Weiteren Dank fürs Engagement Bernhard Brunners sprechen die Schulleiter Jochen Wörner von der Kaufmännischen Schule Aalen, Dieter Arweiler von der Andreas-Schneider-Schule Heilbronn sowie die Lehrer Claudia Ammon und Andreas Grathwohl.

Bernhard Brunner zeigt – nach seinem Dank – in einem Rückblick unter anderem auf, dass „Reli Spaß macht, wenn Lebensfragen im Mittelpunkt stehen“. Jutta Wörner erzählt den Gäste ihre Vita, von ihrer Heimat in Offenau bei Heilbronn und von "Religionsunterricht, der Raum für Gespräche bietet und magische Momente ermöglicht".

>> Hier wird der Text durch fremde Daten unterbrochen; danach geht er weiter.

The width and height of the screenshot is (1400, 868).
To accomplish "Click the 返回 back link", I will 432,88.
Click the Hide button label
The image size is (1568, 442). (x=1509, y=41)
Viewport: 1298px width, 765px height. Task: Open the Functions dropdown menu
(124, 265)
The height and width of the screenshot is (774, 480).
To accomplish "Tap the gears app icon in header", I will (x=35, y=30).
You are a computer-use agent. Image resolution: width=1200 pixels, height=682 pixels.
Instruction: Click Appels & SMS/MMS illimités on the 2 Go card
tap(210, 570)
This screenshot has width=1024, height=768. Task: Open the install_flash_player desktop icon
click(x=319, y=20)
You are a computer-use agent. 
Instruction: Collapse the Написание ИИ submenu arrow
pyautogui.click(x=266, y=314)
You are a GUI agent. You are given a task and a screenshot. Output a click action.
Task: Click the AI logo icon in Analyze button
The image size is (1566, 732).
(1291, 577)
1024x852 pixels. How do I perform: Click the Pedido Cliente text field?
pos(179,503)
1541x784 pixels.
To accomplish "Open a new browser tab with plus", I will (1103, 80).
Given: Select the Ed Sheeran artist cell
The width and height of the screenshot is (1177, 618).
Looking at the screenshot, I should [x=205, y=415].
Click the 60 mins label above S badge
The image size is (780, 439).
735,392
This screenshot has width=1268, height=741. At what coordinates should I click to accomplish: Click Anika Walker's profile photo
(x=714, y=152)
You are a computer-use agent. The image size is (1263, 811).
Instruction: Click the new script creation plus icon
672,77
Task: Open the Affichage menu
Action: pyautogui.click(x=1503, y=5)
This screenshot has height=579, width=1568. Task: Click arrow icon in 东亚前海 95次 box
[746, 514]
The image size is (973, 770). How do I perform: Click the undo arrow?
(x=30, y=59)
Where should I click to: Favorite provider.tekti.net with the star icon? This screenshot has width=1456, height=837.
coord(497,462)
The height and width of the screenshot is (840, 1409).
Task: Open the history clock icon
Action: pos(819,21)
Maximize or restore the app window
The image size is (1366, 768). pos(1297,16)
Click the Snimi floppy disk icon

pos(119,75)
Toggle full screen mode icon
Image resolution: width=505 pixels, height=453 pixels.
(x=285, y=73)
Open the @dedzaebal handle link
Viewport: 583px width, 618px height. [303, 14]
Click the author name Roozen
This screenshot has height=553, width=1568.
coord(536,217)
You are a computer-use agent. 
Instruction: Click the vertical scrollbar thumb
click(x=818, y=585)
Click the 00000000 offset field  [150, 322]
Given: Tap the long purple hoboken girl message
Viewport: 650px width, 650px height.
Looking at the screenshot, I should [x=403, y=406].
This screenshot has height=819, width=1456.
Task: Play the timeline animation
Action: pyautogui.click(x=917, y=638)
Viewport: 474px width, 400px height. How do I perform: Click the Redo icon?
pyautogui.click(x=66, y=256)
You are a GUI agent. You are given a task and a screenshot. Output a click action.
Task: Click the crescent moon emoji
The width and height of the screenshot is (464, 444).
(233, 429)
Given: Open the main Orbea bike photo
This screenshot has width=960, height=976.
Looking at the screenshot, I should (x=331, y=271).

Den Nachmittag musikalisch umrahmt haben „Zwiepack“ alias Christian Bolz am Saxofon und Markus Braun am Kontrabass.

  • Das ist das berufliche Schuldekanat
  • Zum beruflichen Schuldekanat Heilbronn (bisher Aale) zählen die katholische Dekanate: Heidenheim, Heilbronn-Neckarsulm, Hohenlohe, Mergentheim, Ostalb und Schwäbisch Hall; weil Jutta Wörner an der Andreas-Schneider-Schule in Heilbronn Lehrerin ist, wechselt das Schuldekanat dorthin.
Andreas Grathwohl und Claudia Ammon verabschieden Bernhard Brunner (rechts) und begrüßen Jutta Wörner (links)
Feierlicher Amtswechsel der Dekane der Beruflichen Schulen in der Salvatorkirche in Aalen. Von links im Bild: Schuldirektor i.K. Kaus Hilbert, Ordinariatsrätin Ute Augustyniak-Dürr, Schuldekanin Jutta Wörner und scheidender Schuldekan Bernhard Brunner.